The summary of Tallis’ main argument throughout these excerpts is that humans create art due to the fact that we don’t fully experience our experiences. At first glance, that comes across a little like a sound bite - something that sounds punchy but doesn’t make a lot of sense when you actually start to dissect it. However, Tallis makes an extraordinary argument to prove that his statement is true.

The analogy that I found most helpful in understanding Tallis’s theory was one that featured a bat and ball. He theorises that when you step up to hit a ball away from you, the moments preceding the hit are filled with anticipation, while the moments after it are spent watching the ball fade from view. However, the actual impact itself is a split second and is barely experienced. So much time is spent anticipating the experience that it’s hard to pinpoint the moment at which you have arrived at it. Art, then, helps take that split second moment and magnify it, immortalise it and make it An Experience. However, the book is about more than just this one theory, with discussion around the arts and freedom, the arts and emotion, and the idea that the arts are considered vital and yet are useless when their value is compared to food, water and shelter.

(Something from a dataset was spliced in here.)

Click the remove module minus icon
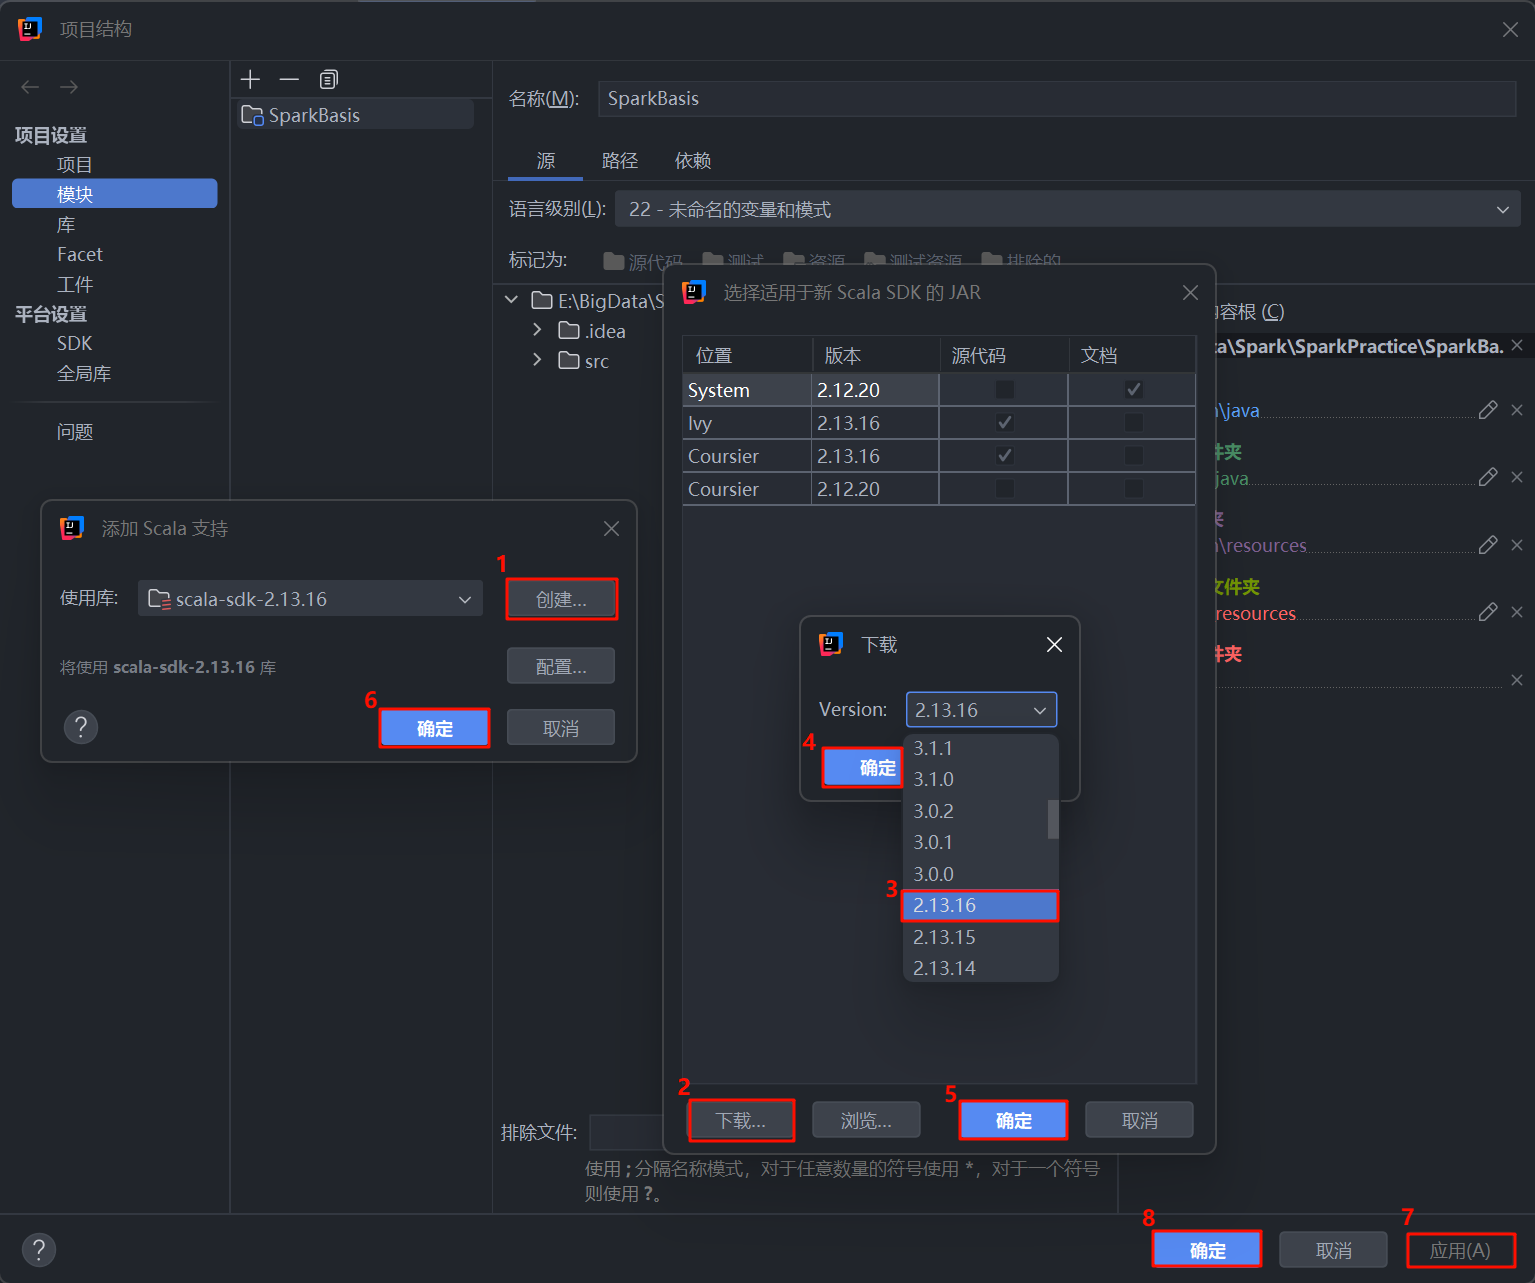 pos(289,79)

Tallis’s writing is intelligent and down-to-earth. There were also plenty of moments throughout reading the book when I thought ‘I know exactly what he’s talking about, I’ve experienced that.’ I don’t think I would be alone in that either. I think Tallis taps into something universal and does it in a grounded, intelligible way. His description of a family going on holiday and trying to pinpoint the moment at which they have ‘arrived’ is one that’s seared into my memory. I’ve talked to everyone about it and it’s sparked discussions in my house and at work about the purpose of the arts. That’s something I personally think is really important in itself – to generate discussion around things that aren’t about death and violence and human unkindness, but about the things that connect us all. From ancient times to now, the arts have done that. And Tallis’ collection of very authentic, very practical works looks at why - not how or where -the arts are created.

It is near on impossible to adequately summarise the richness of the ideas that Tallis shares in this book. A discussion on the human need for the arts and their ultimate purpose in our everyday lives could easily fill a book five times the size of “Summers of Discontent…” and get nowhere close to being as readable - or as inspiring and thought-provoking - as this fascinating, 190-page discourse on the human experience.

For another collection of ideas to get you thinking, try [What is Your Dangerous Idea? by John Brockman]

Buy Summers of Discontent by Raymond Tallis and Julian Spalding at Amazon You can read more book reviews or buy Summers of Discontent by Raymond Tallis and Julian Spalding at Amazon.co.uk.


Buy Summers of Discontent by Raymond Tallis and Julian Spalding at Amazon You can read more book reviews or buy Summers of Discontent by Raymond Tallis and Julian Spalding at Amazon.com.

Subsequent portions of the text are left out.